━━━ RAW RECORDS ━━━

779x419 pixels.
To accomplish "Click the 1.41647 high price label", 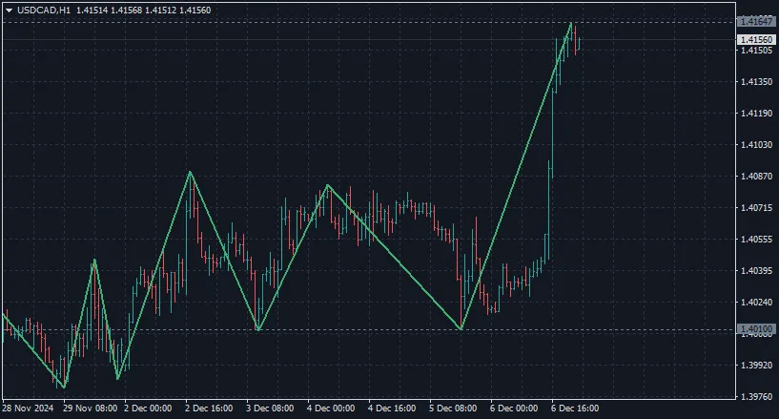I will pyautogui.click(x=754, y=20).
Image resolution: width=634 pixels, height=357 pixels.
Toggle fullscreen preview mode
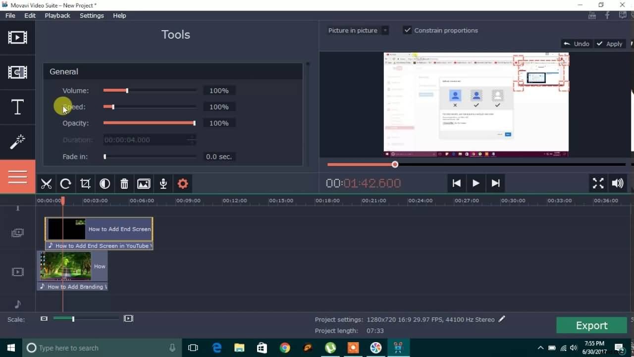pyautogui.click(x=598, y=183)
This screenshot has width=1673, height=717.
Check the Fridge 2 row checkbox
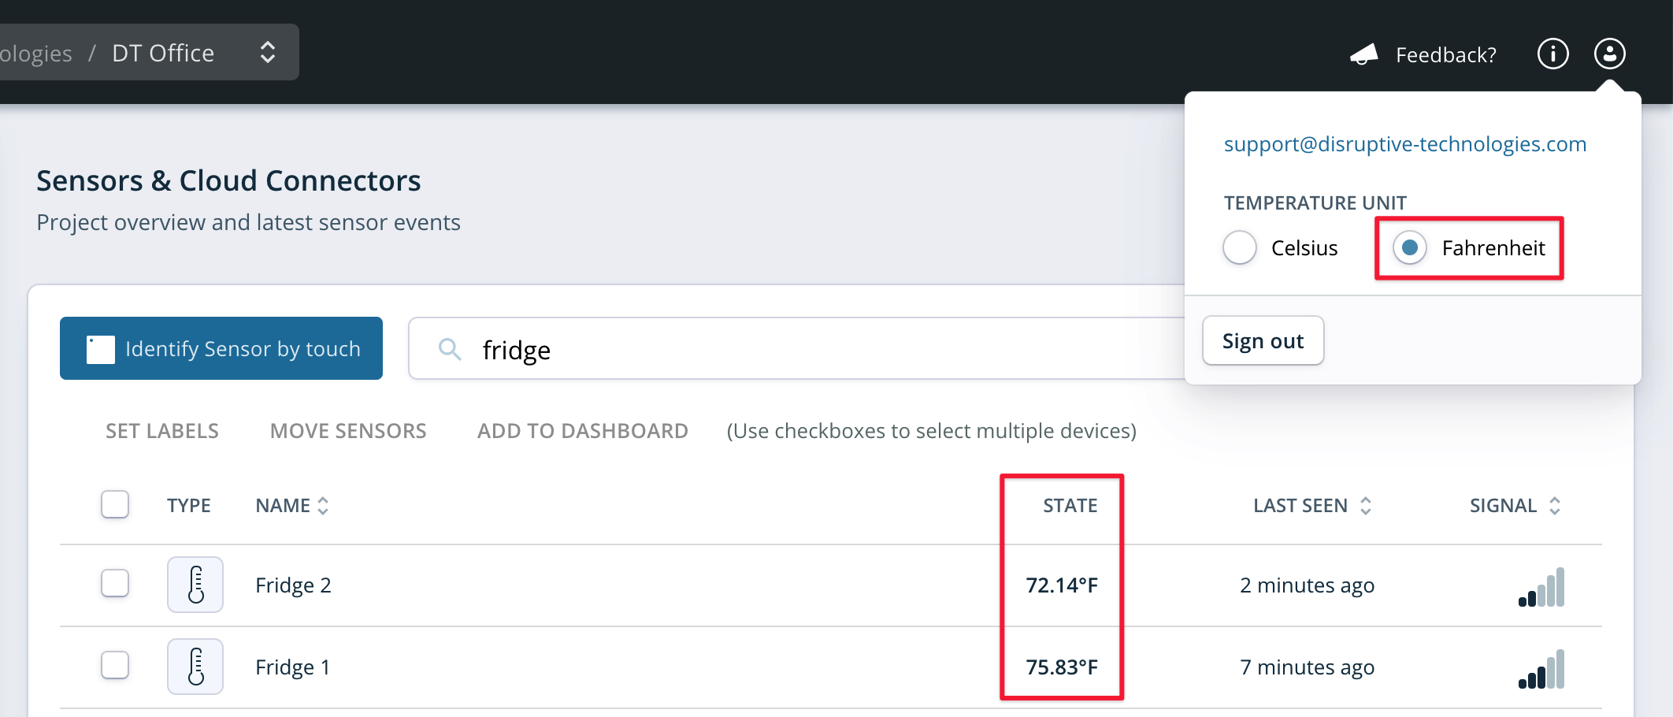[x=115, y=583]

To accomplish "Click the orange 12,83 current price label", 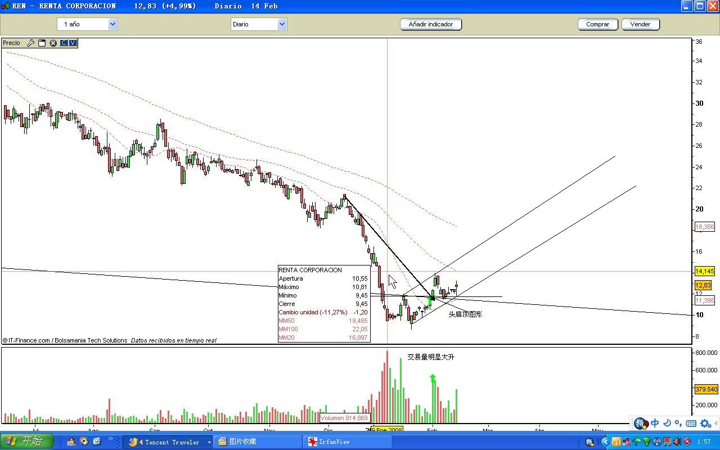I will pyautogui.click(x=703, y=286).
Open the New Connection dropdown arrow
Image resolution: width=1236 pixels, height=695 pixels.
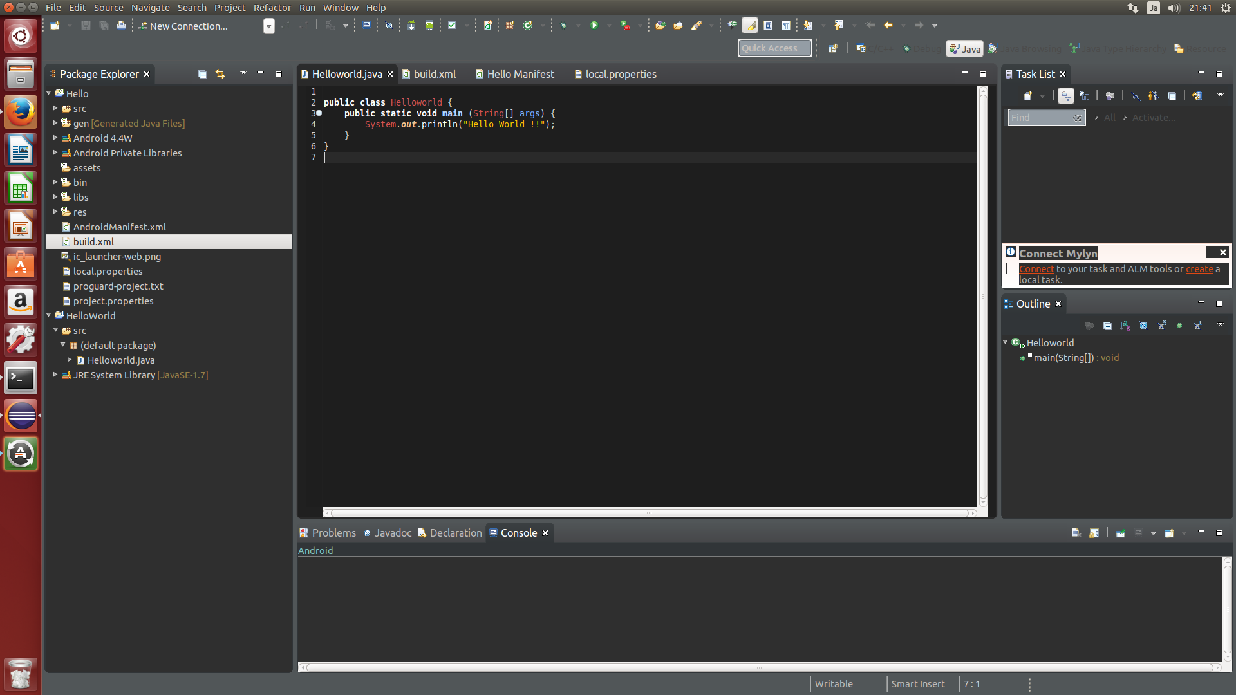[x=269, y=26]
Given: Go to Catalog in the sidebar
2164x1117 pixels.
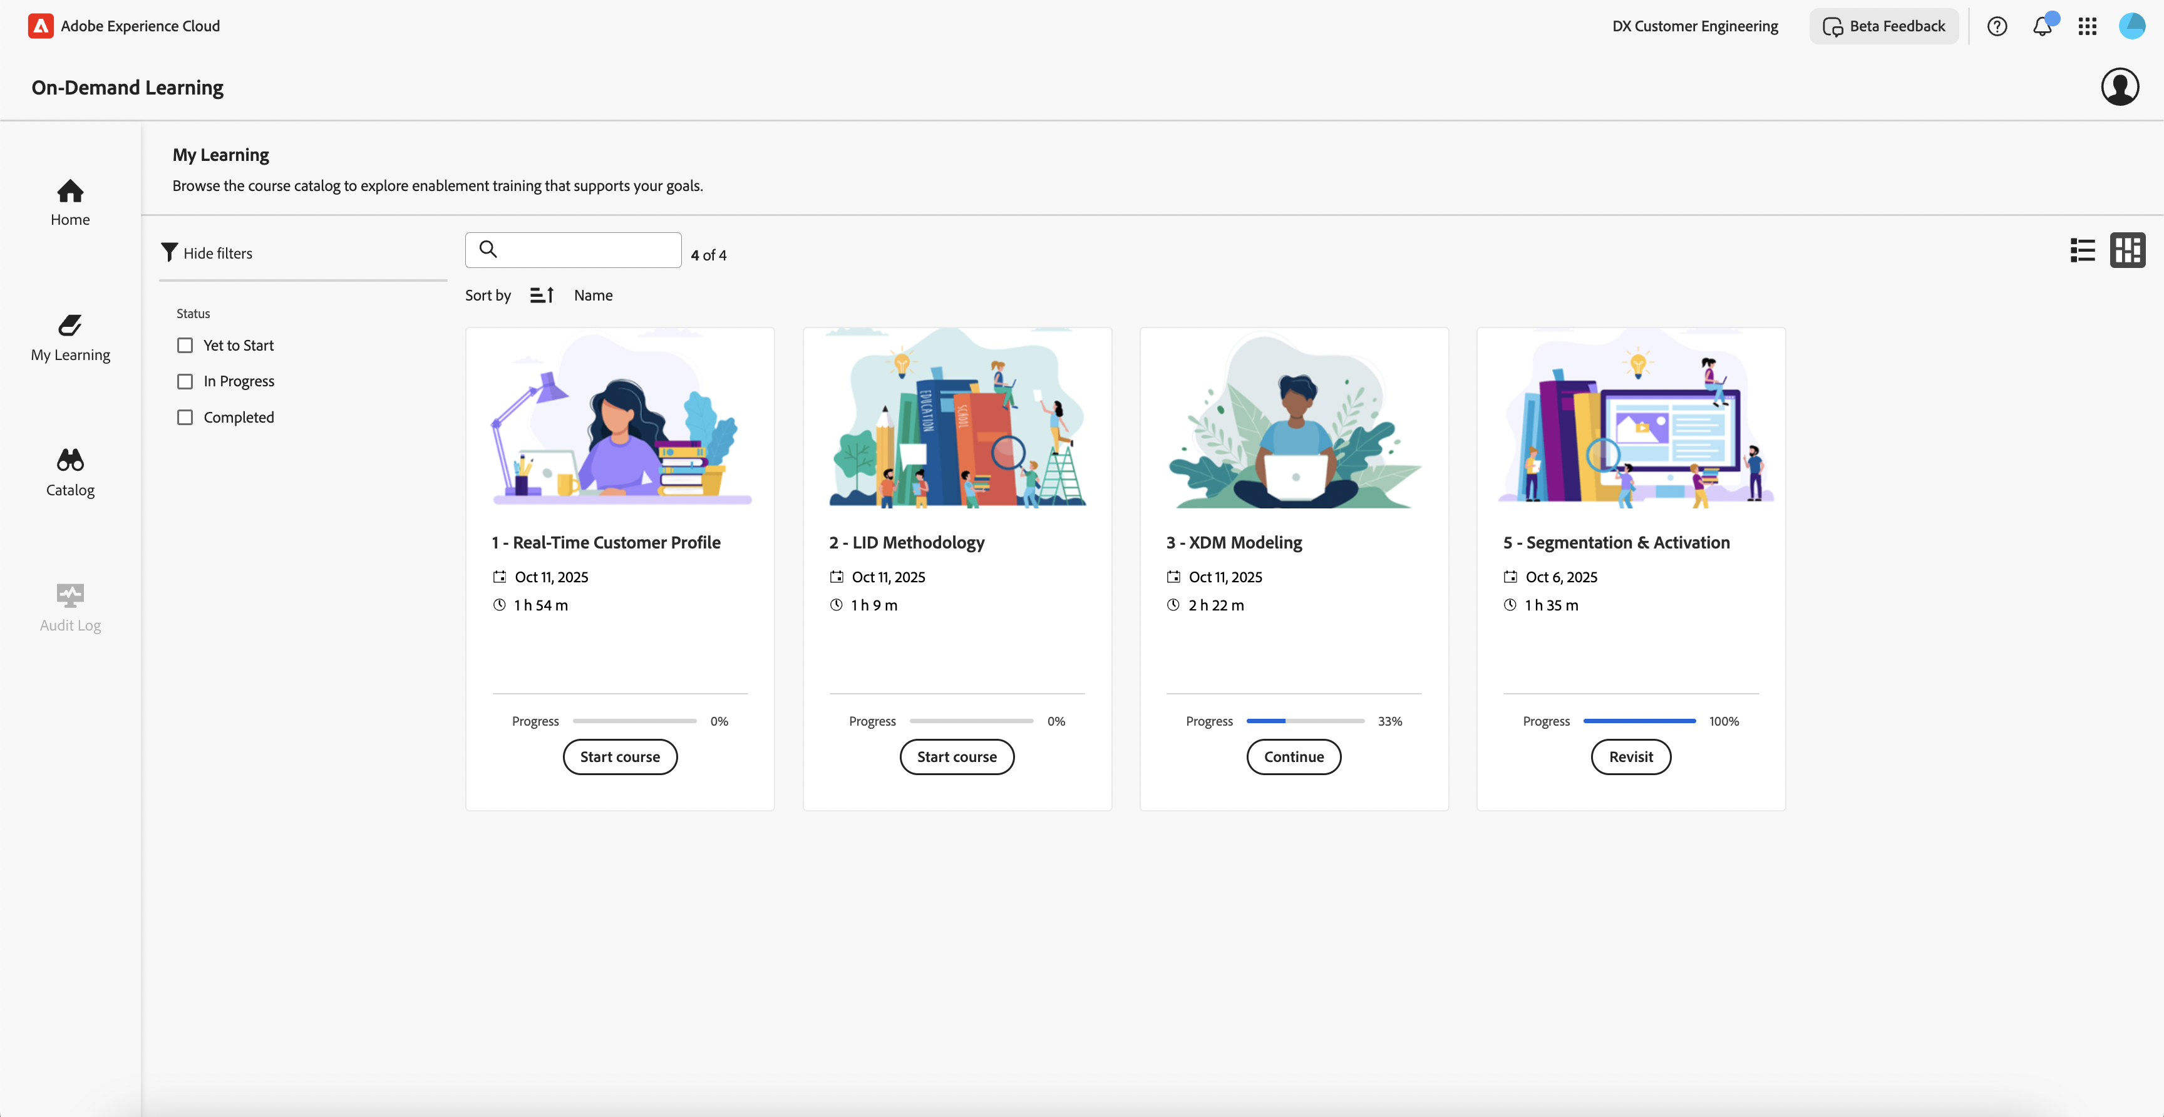Looking at the screenshot, I should click(x=70, y=472).
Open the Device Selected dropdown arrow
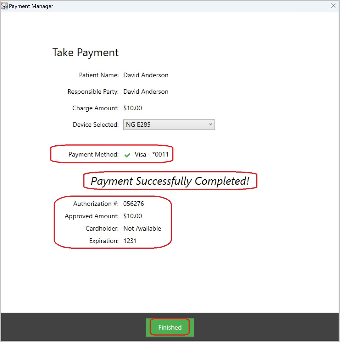 point(210,125)
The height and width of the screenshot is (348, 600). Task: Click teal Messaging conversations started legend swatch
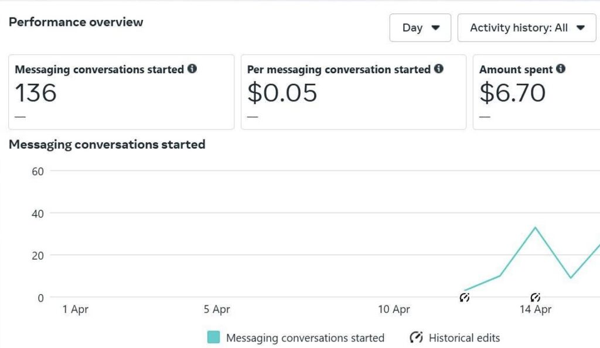tap(213, 337)
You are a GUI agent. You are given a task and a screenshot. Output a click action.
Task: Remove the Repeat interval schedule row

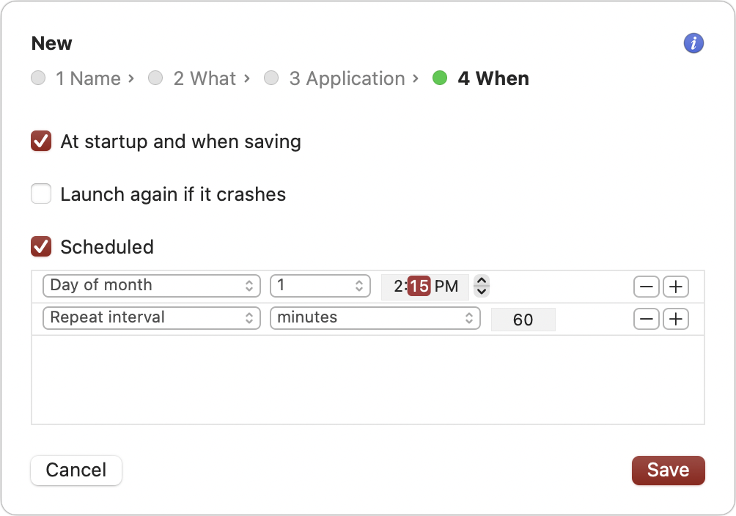[647, 319]
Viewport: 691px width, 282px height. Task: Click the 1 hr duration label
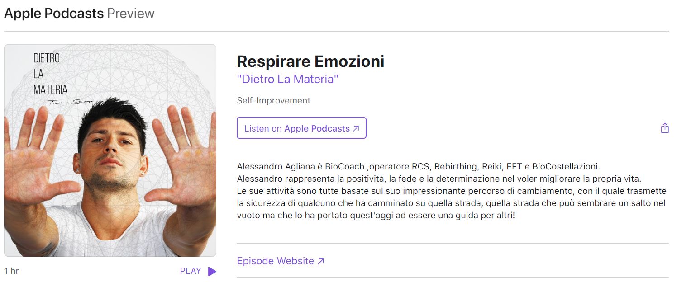tap(11, 271)
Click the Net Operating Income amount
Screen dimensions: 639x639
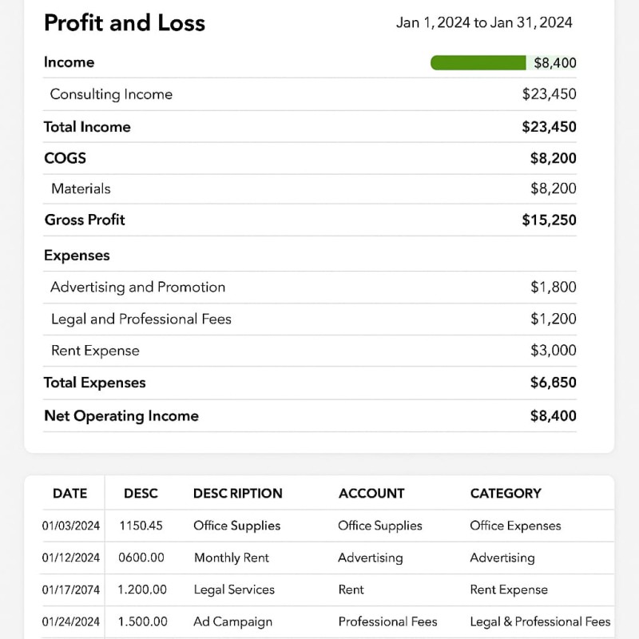(x=553, y=415)
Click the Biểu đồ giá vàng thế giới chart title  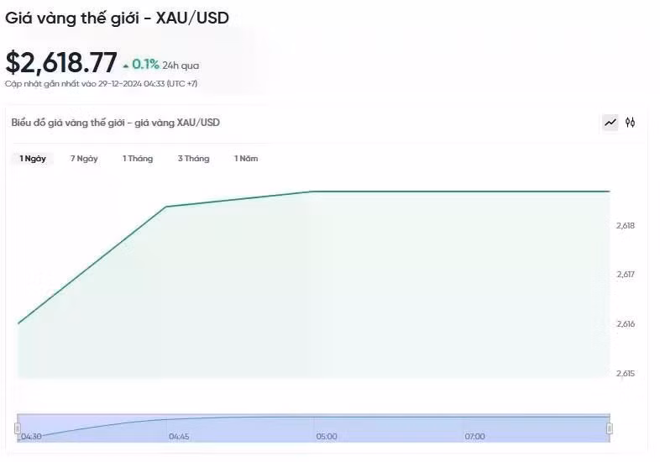pyautogui.click(x=116, y=123)
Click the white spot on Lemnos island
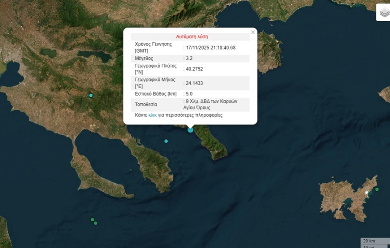This screenshot has height=248, width=390. point(367,192)
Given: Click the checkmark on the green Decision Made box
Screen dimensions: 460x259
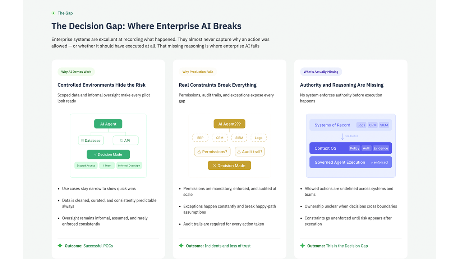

━━━

> **AIM**
Please pick out every line in the records above that contains the string "resolution" and copy each one. Uppercase and lowercase count as different.

> **THE REPLY**
Image resolution: width=634 pixels, height=357 pixels.
Image resolution: width=1236 pixels, height=695 pixels.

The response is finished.